## Records for processing
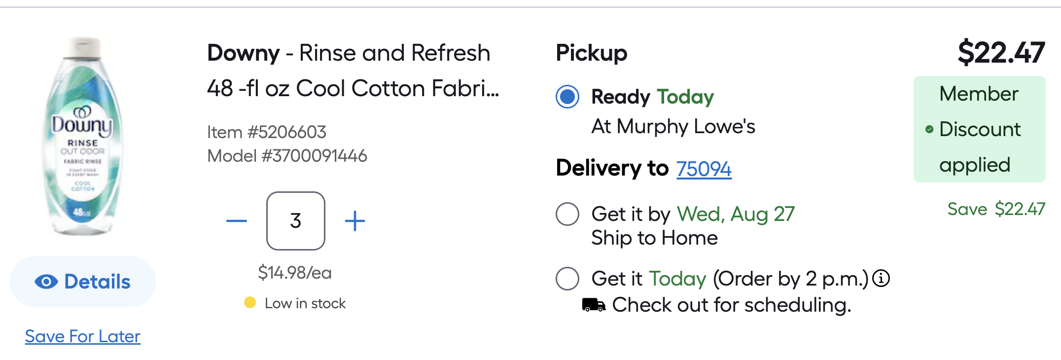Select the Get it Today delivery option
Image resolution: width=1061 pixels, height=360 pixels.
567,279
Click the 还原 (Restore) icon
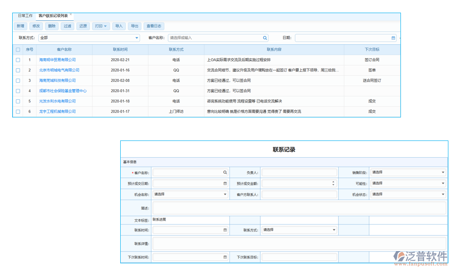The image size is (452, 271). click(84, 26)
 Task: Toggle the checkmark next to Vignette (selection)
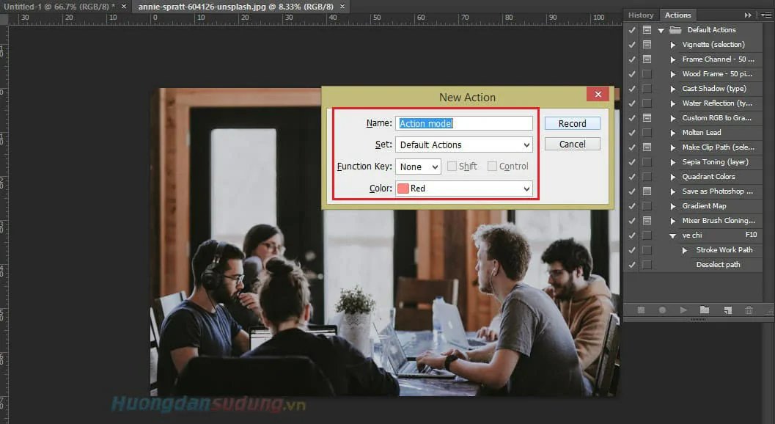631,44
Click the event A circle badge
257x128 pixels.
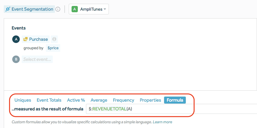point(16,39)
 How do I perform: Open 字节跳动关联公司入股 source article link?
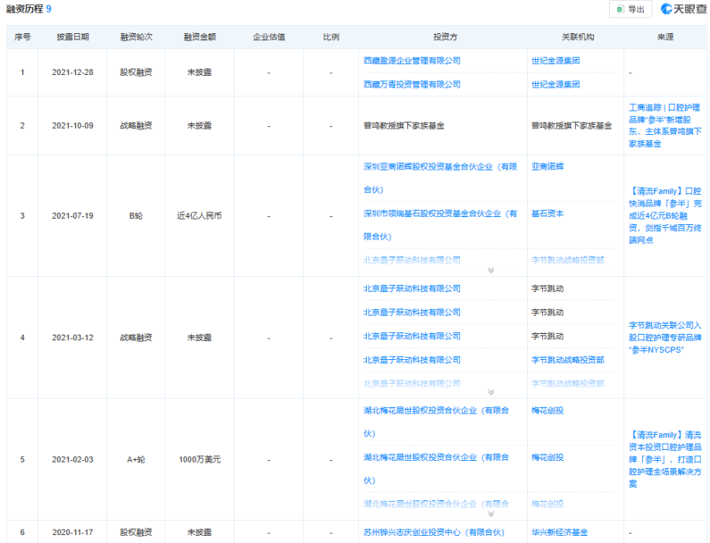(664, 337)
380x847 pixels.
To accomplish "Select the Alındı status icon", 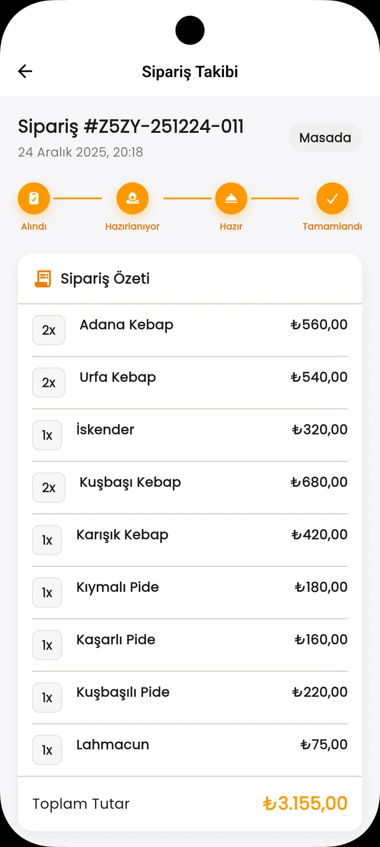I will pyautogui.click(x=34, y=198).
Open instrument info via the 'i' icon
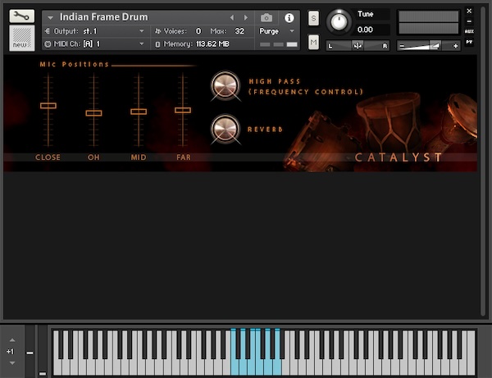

## Given task
Put the records, from their first line through the line with "point(16,39)", into a Markdown table with a Row column for the number and a Line column for the text. Skip blank lines and leave out the pictures.

## Result for this task
| Row | Line |
|---|---|
| 1 | Select the Get it Today delivery option |
| 2 | Image resolution: width=1061 pixels, height=360 pixels. |
| 3 | 567,279 |
| 4 | Click the 还原 (Restore) icon |
| 5 | The image size is (452, 271). click(84, 26) |
| 6 |  Task: Toggle the checkmark next to Vignette (selection) |
| 7 | 631,44 |
| 8 | Click the event A circle badge |
| 9 | 257x128 pixels. |
| 10 | point(16,39) |